TASK TO COMPLETE: Determine how many lines of the material below contain the string "will", treating uppercase and lowercase letters as distinct, and state only that number.

# # # # #

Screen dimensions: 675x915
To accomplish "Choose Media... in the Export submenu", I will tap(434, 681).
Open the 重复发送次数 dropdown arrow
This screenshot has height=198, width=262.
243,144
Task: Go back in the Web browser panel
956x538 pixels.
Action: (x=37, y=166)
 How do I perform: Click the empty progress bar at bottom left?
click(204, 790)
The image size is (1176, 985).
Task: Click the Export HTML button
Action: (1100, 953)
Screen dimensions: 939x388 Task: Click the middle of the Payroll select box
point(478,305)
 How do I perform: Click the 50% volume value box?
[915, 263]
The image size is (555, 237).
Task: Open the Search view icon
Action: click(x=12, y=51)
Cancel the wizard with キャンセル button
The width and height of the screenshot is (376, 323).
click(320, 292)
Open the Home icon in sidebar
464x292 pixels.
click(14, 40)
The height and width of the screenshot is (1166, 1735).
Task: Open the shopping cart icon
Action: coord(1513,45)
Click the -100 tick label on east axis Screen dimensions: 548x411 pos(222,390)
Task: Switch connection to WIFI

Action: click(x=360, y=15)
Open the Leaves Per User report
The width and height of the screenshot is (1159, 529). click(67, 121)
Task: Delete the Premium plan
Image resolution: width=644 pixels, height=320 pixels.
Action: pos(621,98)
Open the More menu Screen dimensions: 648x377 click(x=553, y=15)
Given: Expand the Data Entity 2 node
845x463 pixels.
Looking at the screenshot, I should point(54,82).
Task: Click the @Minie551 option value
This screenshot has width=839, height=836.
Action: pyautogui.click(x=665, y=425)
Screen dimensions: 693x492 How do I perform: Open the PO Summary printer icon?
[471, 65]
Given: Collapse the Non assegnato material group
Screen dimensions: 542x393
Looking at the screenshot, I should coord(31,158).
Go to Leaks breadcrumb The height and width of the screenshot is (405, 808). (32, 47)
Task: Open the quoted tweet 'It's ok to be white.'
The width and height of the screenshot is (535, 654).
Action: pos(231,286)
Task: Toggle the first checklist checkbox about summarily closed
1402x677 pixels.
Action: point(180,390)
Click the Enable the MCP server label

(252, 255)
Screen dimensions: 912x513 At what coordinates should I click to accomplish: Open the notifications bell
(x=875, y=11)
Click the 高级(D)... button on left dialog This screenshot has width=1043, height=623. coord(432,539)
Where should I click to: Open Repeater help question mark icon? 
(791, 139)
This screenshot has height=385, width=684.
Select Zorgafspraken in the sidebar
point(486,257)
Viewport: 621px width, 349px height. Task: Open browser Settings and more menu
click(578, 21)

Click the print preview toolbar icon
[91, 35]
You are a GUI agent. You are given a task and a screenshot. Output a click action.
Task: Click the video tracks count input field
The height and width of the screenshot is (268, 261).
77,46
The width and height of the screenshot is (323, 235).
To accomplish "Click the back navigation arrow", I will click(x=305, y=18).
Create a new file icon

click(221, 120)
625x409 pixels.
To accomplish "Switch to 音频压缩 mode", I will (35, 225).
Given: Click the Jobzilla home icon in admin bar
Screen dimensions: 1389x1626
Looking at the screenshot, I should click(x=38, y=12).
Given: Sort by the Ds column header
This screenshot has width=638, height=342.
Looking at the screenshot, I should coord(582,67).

# # # # #

RESPONSE: 3